Lets all take a moment so you can laugh.

...

Ok. Onward.

So I boarded the plane on time and awkwardly made my way down, what I always swear is the narrowest aisle possible. Who draws these planes up anyway?

Here I am, nearly as tall as the cabin, lugging my carry-on stuffed with too much crap, balancing my computer bag on the other shoulder and tip-toeing to my seat all while trying to avoid the judging eyes from fellow passengers.

After what seems like an eternity I finally locate my assigned seat and much to my annoyance, find that Grandma dearest has decided get cozy in it.

Theres something about stealing someone's assigned seat that really chaps my ass. Maybe it goes back to elementary school when you get a seat on the bus, in the classroom or cafeteria and you absolutely have to sit there. No matter how bad you want to sit next to your boyfriend and hold hands under the table. No excuses.

And she didn't steal just any seat. Oh no, she snagged the window. Where I planned to rest my weary head and quietly snore my way to DC this morning.
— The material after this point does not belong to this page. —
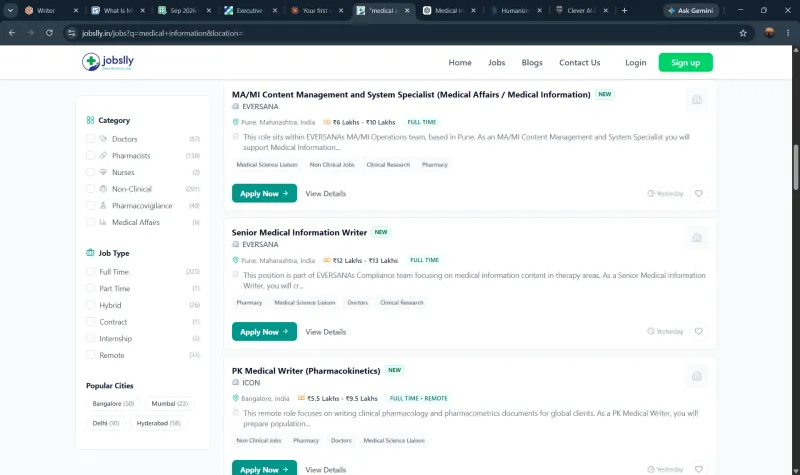Expand the tab search dropdown arrow

(10, 10)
Remember that post a while back about manners? Well I assumed all old people had them but I was wrong. This woman totally was taking advantage of holding an AARP card and knew that any decent human being would, of course, give an older person their seat if that meant they'd be more comfortable.
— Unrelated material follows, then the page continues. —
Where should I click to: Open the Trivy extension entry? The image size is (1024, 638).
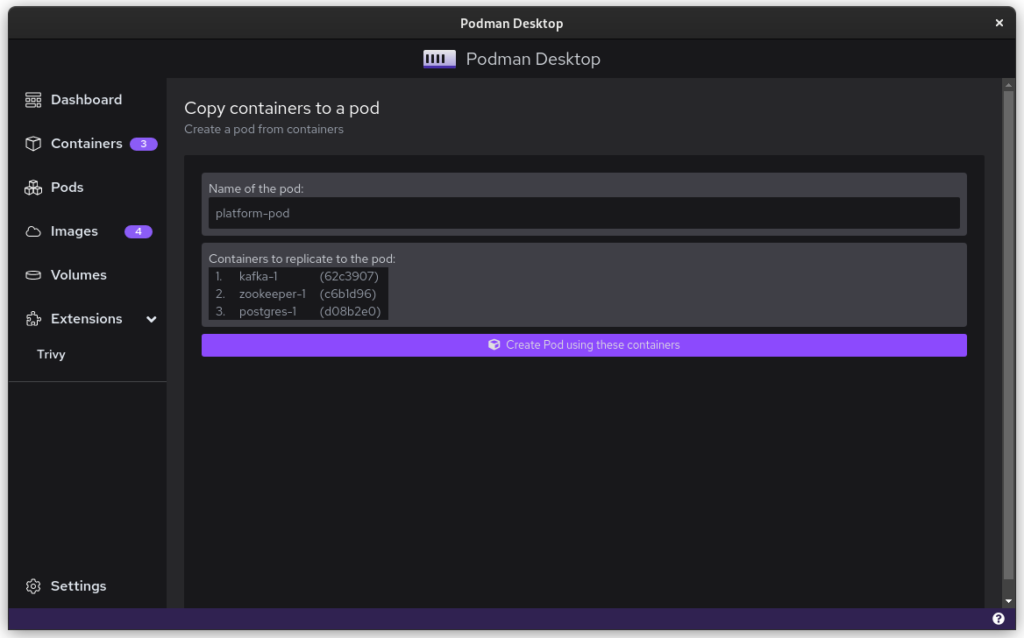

I knew what I had to do but I didn't like it one bit.

Our convo went a little like this.

Me - "Excuse me ma'am, I believe I have seat 15a."
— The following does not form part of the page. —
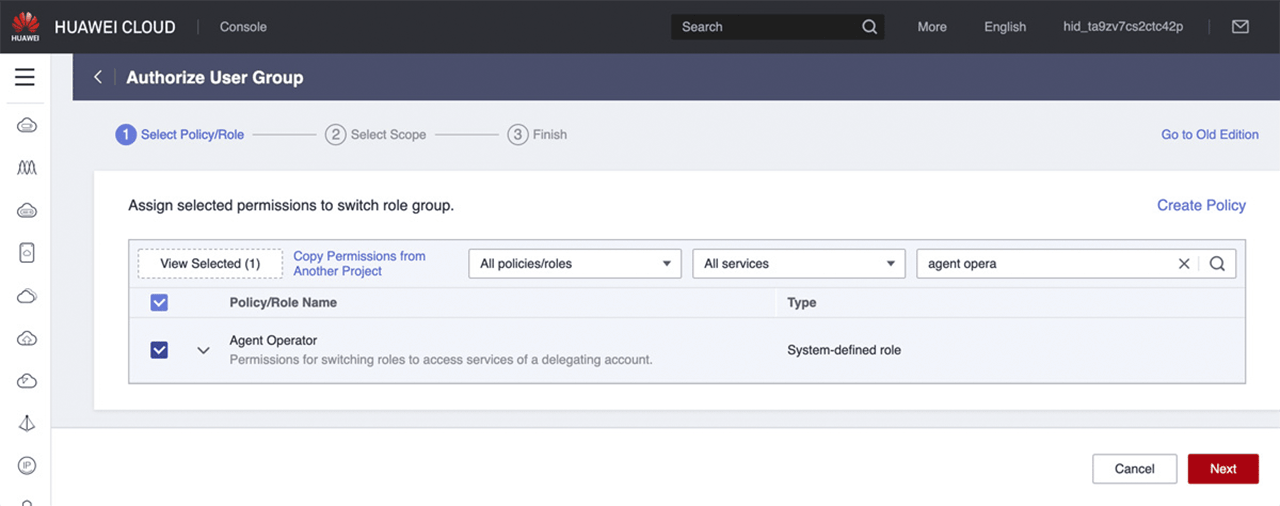Click the policy filter search magnifier icon

pyautogui.click(x=1217, y=264)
Gma - before I could even finish my sentence "Yah, I know"

With a hint of tude and exasperation. From her, not me.

Me - "Ok. Well do you prefer the window? I really don't mind sitting here."

Gma - "Yes, I love the window seat"

And she turns away and hunkers down.

I wanted to say "Who doesn't love the damned window seat you crazy person? Now, you can get up!"

But I didn't. I smiled and sat down.

The broad didn't even say "Thank you".

Yes, I called her a broad. Because she lost the "sweet granny" title about an hour ago.

I know thats not the worst thing to ever happen to a person but you should have heard her toooone and seen the tude. If she didnt have a short grandma haircut she would have totally flipped her hair back behind her shoulder and gave me an eye roll.

Should I mention she's been snoring and farting the entire flight?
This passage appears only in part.